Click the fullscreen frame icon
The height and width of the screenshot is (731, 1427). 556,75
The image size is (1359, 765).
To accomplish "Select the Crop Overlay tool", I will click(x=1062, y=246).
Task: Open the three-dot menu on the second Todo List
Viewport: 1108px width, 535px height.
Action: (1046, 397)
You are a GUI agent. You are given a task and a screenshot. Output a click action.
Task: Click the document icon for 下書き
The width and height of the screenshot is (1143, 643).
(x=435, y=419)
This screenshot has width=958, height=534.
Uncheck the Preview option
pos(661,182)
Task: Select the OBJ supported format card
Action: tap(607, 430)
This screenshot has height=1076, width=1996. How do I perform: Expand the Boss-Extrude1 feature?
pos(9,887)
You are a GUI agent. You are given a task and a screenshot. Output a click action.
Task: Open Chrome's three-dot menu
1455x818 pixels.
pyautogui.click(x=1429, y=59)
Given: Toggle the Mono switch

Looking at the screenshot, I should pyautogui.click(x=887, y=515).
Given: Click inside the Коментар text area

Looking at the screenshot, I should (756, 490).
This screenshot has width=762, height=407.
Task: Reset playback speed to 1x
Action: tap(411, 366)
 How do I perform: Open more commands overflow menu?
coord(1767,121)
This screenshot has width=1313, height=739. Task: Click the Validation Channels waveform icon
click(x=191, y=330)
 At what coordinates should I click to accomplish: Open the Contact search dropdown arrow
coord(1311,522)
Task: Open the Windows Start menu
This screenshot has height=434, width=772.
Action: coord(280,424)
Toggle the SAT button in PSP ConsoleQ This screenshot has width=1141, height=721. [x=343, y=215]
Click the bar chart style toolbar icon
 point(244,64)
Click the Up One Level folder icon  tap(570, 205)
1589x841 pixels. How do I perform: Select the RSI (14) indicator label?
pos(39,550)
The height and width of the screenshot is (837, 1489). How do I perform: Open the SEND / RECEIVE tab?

-------

Task description:
Looking at the entries above, can you reproduce exactly the lines from the one that holds "How do I perform: Open more" through the one that holds "Task: Open the Windows Start menu", and only those?

Expected answer:
 How do I perform: Open more commands overflow menu?
coord(1767,121)
This screenshot has width=1313, height=739. Task: Click the Validation Channels waveform icon
click(x=191, y=330)
 At what coordinates should I click to accomplish: Open the Contact search dropdown arrow
coord(1311,522)
Task: Open the Windows Start menu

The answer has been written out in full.